═══ INPUT DATA

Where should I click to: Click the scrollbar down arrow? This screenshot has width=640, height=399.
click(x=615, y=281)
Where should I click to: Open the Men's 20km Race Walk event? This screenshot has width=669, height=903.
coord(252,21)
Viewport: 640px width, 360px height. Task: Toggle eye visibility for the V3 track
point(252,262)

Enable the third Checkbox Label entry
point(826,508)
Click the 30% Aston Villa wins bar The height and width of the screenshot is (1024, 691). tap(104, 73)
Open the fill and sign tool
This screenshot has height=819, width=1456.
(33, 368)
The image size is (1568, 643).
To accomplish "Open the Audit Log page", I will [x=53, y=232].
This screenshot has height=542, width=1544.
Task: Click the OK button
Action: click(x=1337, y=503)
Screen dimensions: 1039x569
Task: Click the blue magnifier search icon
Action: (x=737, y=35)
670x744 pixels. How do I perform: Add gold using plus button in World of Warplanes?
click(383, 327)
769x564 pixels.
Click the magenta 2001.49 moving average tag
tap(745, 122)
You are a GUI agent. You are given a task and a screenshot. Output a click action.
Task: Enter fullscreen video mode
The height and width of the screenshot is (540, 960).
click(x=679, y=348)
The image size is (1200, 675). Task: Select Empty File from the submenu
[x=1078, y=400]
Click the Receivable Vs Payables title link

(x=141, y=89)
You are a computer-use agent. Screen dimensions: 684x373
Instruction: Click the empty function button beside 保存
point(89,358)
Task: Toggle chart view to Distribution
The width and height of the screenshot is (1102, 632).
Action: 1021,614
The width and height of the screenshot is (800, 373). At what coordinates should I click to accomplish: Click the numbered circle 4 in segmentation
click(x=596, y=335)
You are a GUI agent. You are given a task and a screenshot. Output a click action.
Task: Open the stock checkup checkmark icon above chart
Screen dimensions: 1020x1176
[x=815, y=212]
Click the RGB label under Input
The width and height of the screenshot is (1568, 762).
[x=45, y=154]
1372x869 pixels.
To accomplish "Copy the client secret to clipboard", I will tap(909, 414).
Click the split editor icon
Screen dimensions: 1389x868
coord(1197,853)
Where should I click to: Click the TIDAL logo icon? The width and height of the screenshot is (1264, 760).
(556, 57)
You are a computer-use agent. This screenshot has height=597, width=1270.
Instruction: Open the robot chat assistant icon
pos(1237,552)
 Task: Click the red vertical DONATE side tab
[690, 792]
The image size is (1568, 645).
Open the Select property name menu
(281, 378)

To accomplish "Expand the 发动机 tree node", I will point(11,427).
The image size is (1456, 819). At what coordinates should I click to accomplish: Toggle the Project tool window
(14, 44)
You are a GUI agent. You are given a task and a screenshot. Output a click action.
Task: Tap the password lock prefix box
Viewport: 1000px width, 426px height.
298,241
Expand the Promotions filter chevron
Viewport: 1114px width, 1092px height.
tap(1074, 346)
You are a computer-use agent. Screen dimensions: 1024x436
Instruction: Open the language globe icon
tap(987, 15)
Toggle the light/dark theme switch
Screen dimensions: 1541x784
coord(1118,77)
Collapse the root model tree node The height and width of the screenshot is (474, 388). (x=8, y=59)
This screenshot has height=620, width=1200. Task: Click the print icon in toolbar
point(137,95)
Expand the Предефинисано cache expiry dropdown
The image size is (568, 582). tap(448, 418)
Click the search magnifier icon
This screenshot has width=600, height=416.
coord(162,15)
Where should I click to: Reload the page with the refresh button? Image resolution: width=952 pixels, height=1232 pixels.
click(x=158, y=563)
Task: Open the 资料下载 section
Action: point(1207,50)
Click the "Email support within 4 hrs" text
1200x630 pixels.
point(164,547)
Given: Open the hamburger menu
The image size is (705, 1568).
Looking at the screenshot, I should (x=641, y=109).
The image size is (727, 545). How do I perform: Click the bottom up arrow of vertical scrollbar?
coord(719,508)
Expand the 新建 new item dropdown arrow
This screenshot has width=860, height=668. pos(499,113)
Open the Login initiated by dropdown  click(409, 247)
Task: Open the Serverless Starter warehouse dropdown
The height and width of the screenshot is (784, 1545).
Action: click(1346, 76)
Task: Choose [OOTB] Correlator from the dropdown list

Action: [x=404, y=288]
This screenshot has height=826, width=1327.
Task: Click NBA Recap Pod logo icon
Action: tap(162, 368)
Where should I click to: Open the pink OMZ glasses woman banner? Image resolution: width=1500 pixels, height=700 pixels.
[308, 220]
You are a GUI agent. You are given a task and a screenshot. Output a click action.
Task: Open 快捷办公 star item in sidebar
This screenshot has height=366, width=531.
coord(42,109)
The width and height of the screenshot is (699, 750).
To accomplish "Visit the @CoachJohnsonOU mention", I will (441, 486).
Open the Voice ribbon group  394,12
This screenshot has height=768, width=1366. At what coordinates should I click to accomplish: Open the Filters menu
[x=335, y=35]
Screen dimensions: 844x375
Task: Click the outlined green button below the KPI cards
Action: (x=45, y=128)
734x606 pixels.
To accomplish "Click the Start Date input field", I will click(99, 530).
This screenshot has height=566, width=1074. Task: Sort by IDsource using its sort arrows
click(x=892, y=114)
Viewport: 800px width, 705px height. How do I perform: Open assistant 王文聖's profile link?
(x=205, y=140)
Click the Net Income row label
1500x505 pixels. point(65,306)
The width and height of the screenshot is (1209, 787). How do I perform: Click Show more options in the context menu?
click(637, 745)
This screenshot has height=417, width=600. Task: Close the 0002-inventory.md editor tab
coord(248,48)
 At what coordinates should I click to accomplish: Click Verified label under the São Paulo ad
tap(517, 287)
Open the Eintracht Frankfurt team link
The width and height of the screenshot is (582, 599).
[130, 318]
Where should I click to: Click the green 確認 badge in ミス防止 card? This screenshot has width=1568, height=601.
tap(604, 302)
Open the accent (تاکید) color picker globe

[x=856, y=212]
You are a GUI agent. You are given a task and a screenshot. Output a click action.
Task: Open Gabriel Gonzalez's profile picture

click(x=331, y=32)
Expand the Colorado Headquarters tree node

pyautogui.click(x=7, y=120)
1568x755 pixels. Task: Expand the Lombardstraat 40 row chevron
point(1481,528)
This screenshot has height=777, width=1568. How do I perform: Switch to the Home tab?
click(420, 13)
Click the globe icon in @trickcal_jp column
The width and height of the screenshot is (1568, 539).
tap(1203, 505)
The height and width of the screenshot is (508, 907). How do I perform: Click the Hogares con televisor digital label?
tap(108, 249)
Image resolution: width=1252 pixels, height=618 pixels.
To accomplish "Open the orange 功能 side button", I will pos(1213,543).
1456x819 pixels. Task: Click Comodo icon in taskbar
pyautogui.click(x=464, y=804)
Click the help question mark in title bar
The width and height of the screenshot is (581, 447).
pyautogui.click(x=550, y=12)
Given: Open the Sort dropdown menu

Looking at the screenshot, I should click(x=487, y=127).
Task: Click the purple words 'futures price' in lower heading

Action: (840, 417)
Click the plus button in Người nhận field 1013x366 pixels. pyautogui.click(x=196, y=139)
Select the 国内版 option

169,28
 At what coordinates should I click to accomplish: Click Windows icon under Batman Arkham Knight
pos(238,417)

══════

WHAT TO WORK ON:
Can you reproduce all of the entries above word for word?

SOLUTION TO THE PROBLEM:
Where should I click to: Click the scrollbar down arrow? This screenshot has width=640, height=399.
click(x=615, y=281)
Where should I click to: Open the Men's 20km Race Walk event? This screenshot has width=669, height=903.
coord(252,21)
Viewport: 640px width, 360px height. Task: Toggle eye visibility for the V3 track
point(252,262)

Enable the third Checkbox Label entry
point(826,508)
Click the 30% Aston Villa wins bar The height and width of the screenshot is (1024, 691). tap(104, 73)
Open the fill and sign tool
This screenshot has height=819, width=1456.
(33, 368)
The image size is (1568, 643).
To accomplish "Open the Audit Log page", I will [x=53, y=232].
This screenshot has height=542, width=1544.
Task: Click the OK button
Action: click(x=1337, y=503)
Screen dimensions: 1039x569
Task: Click the blue magnifier search icon
Action: (x=737, y=35)
670x744 pixels. How do I perform: Add gold using plus button in World of Warplanes?
click(383, 327)
769x564 pixels.
Click the magenta 2001.49 moving average tag
tap(745, 122)
You are a GUI agent. You are given a task and a screenshot. Output a click action.
Task: Enter fullscreen video mode
The height and width of the screenshot is (540, 960).
click(x=679, y=348)
The image size is (1200, 675). Task: Select Empty File from the submenu
[x=1078, y=400]
Click the Receivable Vs Payables title link

(x=141, y=89)
You are a computer-use agent. Screen dimensions: 684x373
Instruction: Click the empty function button beside 保存
point(89,358)
Task: Toggle chart view to Distribution
The width and height of the screenshot is (1102, 632).
Action: 1021,614
The width and height of the screenshot is (800, 373). At what coordinates should I click to accomplish: Click the numbered circle 4 in segmentation
click(x=596, y=335)
You are a GUI agent. You are given a task and a screenshot. Output a click action.
Task: Open the stock checkup checkmark icon above chart
Screen dimensions: 1020x1176
[x=815, y=212]
Click the RGB label under Input
The width and height of the screenshot is (1568, 762).
[x=45, y=154]
1372x869 pixels.
To accomplish "Copy the client secret to clipboard", I will tap(909, 414).
Click the split editor icon
Screen dimensions: 1389x868
coord(1197,853)
Where should I click to: Click the TIDAL logo icon? The width and height of the screenshot is (1264, 760).
(556, 57)
You are a computer-use agent. This screenshot has height=597, width=1270.
Instruction: Open the robot chat assistant icon
pos(1237,552)
 Task: Click the red vertical DONATE side tab
[690, 792]
The image size is (1568, 645).
Open the Select property name menu
(281, 378)

To accomplish "Expand the 发动机 tree node", I will point(11,427).
The image size is (1456, 819). At what coordinates should I click to accomplish: Toggle the Project tool window
(14, 44)
You are a GUI agent. You are given a task and a screenshot. Output a click action.
Task: Tap the password lock prefix box
Viewport: 1000px width, 426px height.
298,241
Expand the Promotions filter chevron
Viewport: 1114px width, 1092px height.
tap(1074, 346)
You are a computer-use agent. Screen dimensions: 1024x436
Instruction: Open the language globe icon
tap(987, 15)
Toggle the light/dark theme switch
Screen dimensions: 1541x784
coord(1118,77)
Collapse the root model tree node The height and width of the screenshot is (474, 388). (x=8, y=59)
This screenshot has height=620, width=1200. Task: Click the print icon in toolbar
point(137,95)
Expand the Предефинисано cache expiry dropdown
The image size is (568, 582). tap(448, 418)
Click the search magnifier icon
This screenshot has width=600, height=416.
coord(162,15)
Where should I click to: Reload the page with the refresh button? Image resolution: width=952 pixels, height=1232 pixels.
click(x=158, y=563)
Task: Open the 资料下载 section
Action: point(1207,50)
Click the "Email support within 4 hrs" text
1200x630 pixels.
point(164,547)
Given: Open the hamburger menu
The image size is (705, 1568).
Looking at the screenshot, I should (x=641, y=109).
The image size is (727, 545). How do I perform: Click the bottom up arrow of vertical scrollbar?
coord(719,508)
Expand the 新建 new item dropdown arrow
This screenshot has width=860, height=668. pos(499,113)
Open the Login initiated by dropdown  click(409, 247)
Task: Open the Serverless Starter warehouse dropdown
The height and width of the screenshot is (784, 1545).
Action: click(1346, 76)
Task: Choose [OOTB] Correlator from the dropdown list

Action: [x=404, y=288]
This screenshot has height=826, width=1327.
Task: Click NBA Recap Pod logo icon
Action: tap(162, 368)
Where should I click to: Open the pink OMZ glasses woman banner? Image resolution: width=1500 pixels, height=700 pixels.
[308, 220]
You are a GUI agent. You are given a task and a screenshot. Output a click action.
Task: Open 快捷办公 star item in sidebar
This screenshot has height=366, width=531.
coord(42,109)
The width and height of the screenshot is (699, 750).
To accomplish "Visit the @CoachJohnsonOU mention", I will (441, 486).
Open the Voice ribbon group  394,12
This screenshot has height=768, width=1366. At what coordinates should I click to accomplish: Open the Filters menu
[x=335, y=35]
Screen dimensions: 844x375
Task: Click the outlined green button below the KPI cards
Action: (x=45, y=128)
734x606 pixels.
To accomplish "Click the Start Date input field", I will click(99, 530).
This screenshot has height=566, width=1074. Task: Sort by IDsource using its sort arrows
click(x=892, y=114)
Viewport: 800px width, 705px height. How do I perform: Open assistant 王文聖's profile link?
(x=205, y=140)
Click the Net Income row label
1500x505 pixels. point(65,306)
The width and height of the screenshot is (1209, 787). How do I perform: Click Show more options in the context menu?
click(637, 745)
This screenshot has height=417, width=600. Task: Close the 0002-inventory.md editor tab
coord(248,48)
 At what coordinates should I click to accomplish: Click Verified label under the São Paulo ad
tap(517, 287)
Open the Eintracht Frankfurt team link
The width and height of the screenshot is (582, 599).
[130, 318]
Where should I click to: Click the green 確認 badge in ミス防止 card? This screenshot has width=1568, height=601.
tap(604, 302)
Open the accent (تاکید) color picker globe

[x=856, y=212]
You are a GUI agent. You are given a task and a screenshot. Output a click action.
Task: Open Gabriel Gonzalez's profile picture

click(x=331, y=32)
Expand the Colorado Headquarters tree node

pyautogui.click(x=7, y=120)
1568x755 pixels. Task: Expand the Lombardstraat 40 row chevron
point(1481,528)
This screenshot has height=777, width=1568. How do I perform: Switch to the Home tab?
click(420, 13)
Click the globe icon in @trickcal_jp column
The width and height of the screenshot is (1568, 539).
tap(1203, 505)
The height and width of the screenshot is (508, 907). How do I perform: Click the Hogares con televisor digital label?
tap(108, 249)
Image resolution: width=1252 pixels, height=618 pixels.
To accomplish "Open the orange 功能 side button", I will pos(1213,543).
1456x819 pixels. Task: Click Comodo icon in taskbar
pyautogui.click(x=464, y=804)
Click the help question mark in title bar
The width and height of the screenshot is (581, 447).
pyautogui.click(x=550, y=12)
Given: Open the Sort dropdown menu

Looking at the screenshot, I should click(x=487, y=127).
Task: Click the purple words 'futures price' in lower heading

Action: (840, 417)
Click the plus button in Người nhận field 1013x366 pixels. pyautogui.click(x=196, y=139)
Select the 国内版 option

169,28
 At what coordinates should I click to accomplish: Click Windows icon under Batman Arkham Knight
pos(238,417)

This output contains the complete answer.